Carter, who spent several days meeting with Israeli government officials, accepted the letter for Shalit from the kidnapped soldier's parents Friday, and promised to deliver it to Hamas, Maariv reported Tuesday.
Hamas leader Mahmoud Zahar told Israel Radio Tuesday, the organization will consider delivering the letter to the soldier.
Ynetnews.com said Hamas officials refused to say whether they would give Carter a letter from the soldier for his parents.
At a meeting with members of the Knesset's foreign affairs and defense committee Monday, Carter said he will do his utmost to receive "a sign of life" from Shalit, who has been held captive in Gaza for three years.
Knesset speaker Reuven Rivlin who met with Carter Monday, criticized Hamas for preventing anyone, including Red Cross officials, from visiting Shalit, the paper said.

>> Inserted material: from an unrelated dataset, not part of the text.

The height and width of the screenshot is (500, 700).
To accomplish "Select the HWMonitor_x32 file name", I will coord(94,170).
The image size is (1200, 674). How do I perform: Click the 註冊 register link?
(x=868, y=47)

Shimshon Liebman, a member of a committee canvassing for the soldier's return, told the newspaper the Shalit family hopes Carter will succeed in receiving some sign of the soldier's well being.
"We pray that former President Carter, one of a few Americans who maintain contact with Hamas, will succeed in returning with a sign of life from Gilad," he said.
In June 2006, while on operational duty near the Gaza border, Shalit was abducted and taken to Gaza.